École d’architecture
de la ville & des territoires
Paris-Est

Self-helped housing

    A project for six tiny houses and a food garden for Fabrik à Yoops Rouen

    “Erst kommt das Fressen, dann die Moral” (“First comes food, then morals” Berthold Brecht 1928)

    There are good reasons why this is a practical report and not a theoretical paper:

    DGJ Paysages has been working on social urban agriculture projects since 2012. In The Hague, we designed Zeehelden Community Garden in 2015 and the Greens in Westbroekpark in 2018 (DGJ Paysages 2025). Experienced in social entrepreneurship, we also work on commercial projects. However, the latter quite often do not lead to the commercial success of our design firm. In both Switzerland and France, we encountered a system that forces designers to reduce the quality of their work for public clients in order to keep budgets down in the face of rising project costs, inflation, increasing regulation and other constraints.

    Recently DGJ Paysages decided to select projects more effectively to align with our goals : Climate, Biodiversity and Inclusion. To see how others achieve such goals, we visited Change Now in Paris in April 2025 : "the largest event of solutions for the planet". At the fair, we met Franck Renaudin & his team, a social entrepreneur in Normandy since 2020 (Carrére 2025). Their Fabrik à Yoops provides emergency housing in the Rouen metropolitan area. The inhabitants rent these tiny houses without land cost, while they would not meet the minimum requirements for social housing.

    The Fabrik a Yoops model is simple and effective: the association primarily helps people to reintegrate into social life by providing them with a fixed place to rest, meals, assistance with paperwork and job applications, community learning opportunities, and access to washing facilities. This social work is highly efficient given its small facilities: around 500 people have been reintegrated in 2024 at the site in an abandoned hangar in Rouen.

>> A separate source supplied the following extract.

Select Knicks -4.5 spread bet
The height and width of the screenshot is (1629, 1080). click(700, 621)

    A small number find employment in the association's social entrepreneurial construction workshop next door. There, they build low-cost houses of about 15 m² for around 40,000 euros, meeting local energy and comfort norms. These houses are financed by sponsors who can offset their investment against tax with a fixed return rate.

    When the SNCF gave a away a 14 year land lease for 6 houses only few minutes walking distance they wonderd who’s drawing up the garden? DGJ did not need long to negotiate the design job in Rouen.

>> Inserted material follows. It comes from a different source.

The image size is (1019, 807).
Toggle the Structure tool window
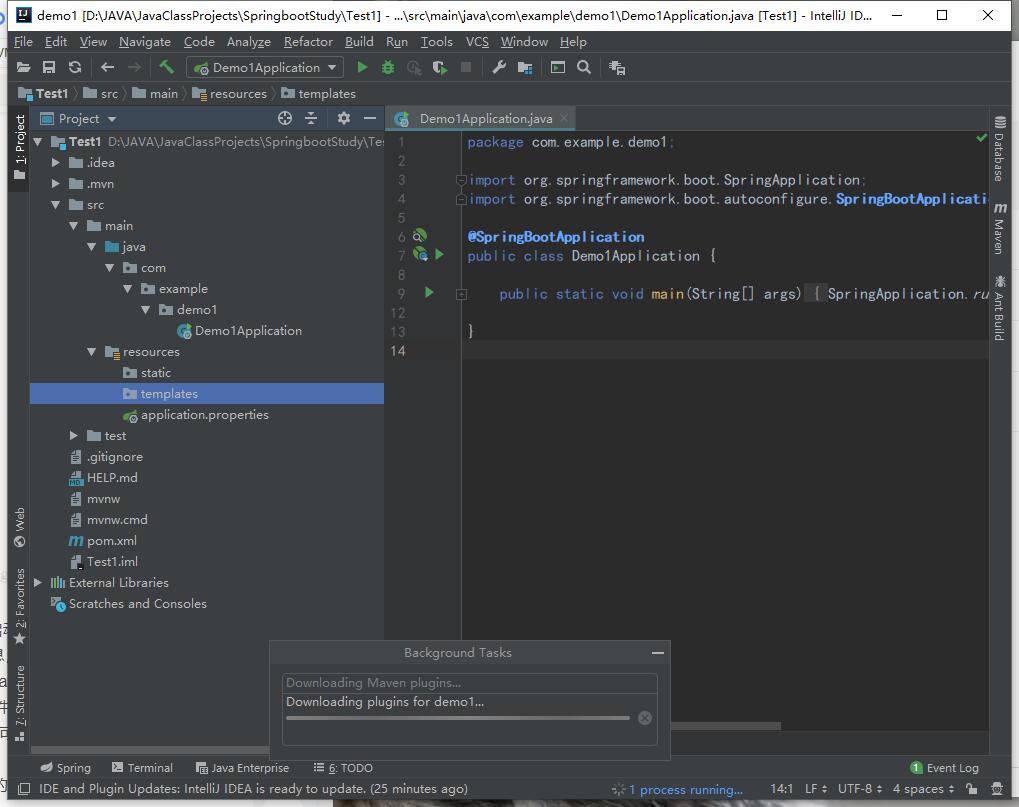tap(19, 697)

    Is this agroecological urbanism? Yes and no. Yes, because DGJ Paysages will provide an urban garden for growing food and a space for neighbours to share. But no, because there was no urban theory involved. Our role here is simply to provide practical help. We draw up plans for houses that are already in the final production stage for a permit. We provide basic urban planning advice, such as orienting larger windows towards the sun and communal spaces and smaller ones towards noise and shade. We organise public and private spaces, distances, insights, communal areas for the group and areas for neighbours. Revised plans include an easy-to-maintain food garden based partially on permaculture principles.

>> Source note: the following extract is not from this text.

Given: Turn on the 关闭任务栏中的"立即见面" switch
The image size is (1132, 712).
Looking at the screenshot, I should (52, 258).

    Design theory and ethics are not particularly helpful for people living in the street. However, once the basic needs have been met, we can consider theory. Perhaps we should ask ourselves how much urban theory or regulation can help. Are practical solutions not much more efficient?

    Daniel Jauslin is a landscape architect, educator and researcher with a PhD. He is the founding director of
    DGJ Paysages in Switzerland and France and DGJ Architektur in Germany. Having trained in architecture and urbanism at ETH Zurich, he has 25 years of international experience in design, teaching and research, working on projects ranging from public furniture and gardens to regional landscapes and infrastructures.

    As project manager at West 8 in the Netherlands, he led designs including the Red Amsterdam Footbridges in 1998 and the Expo.02 Park in Yverdon-les-Bains in 2002. With DGJ since 1999, he has co-authored over 300 projects, including 30 completed works and 25 competition wins.

    He has taught landscape design at TU Delft and Wageningen University and is currently a lecturer and international director at ENSP Versailles & Marseille. His research explores architectural and landscape strategies for the Anthropocene, including his PhD, 'Landscape Strategies in Architecture' (TU Delft, 2019), and the related exhibition If Buildings Were Landscapes... (in Zurich, Paris and Delft, 2020–2022). With DGJ Paysages he has also co-founded two community gardens in the Netherlands and a cycling planning network in France.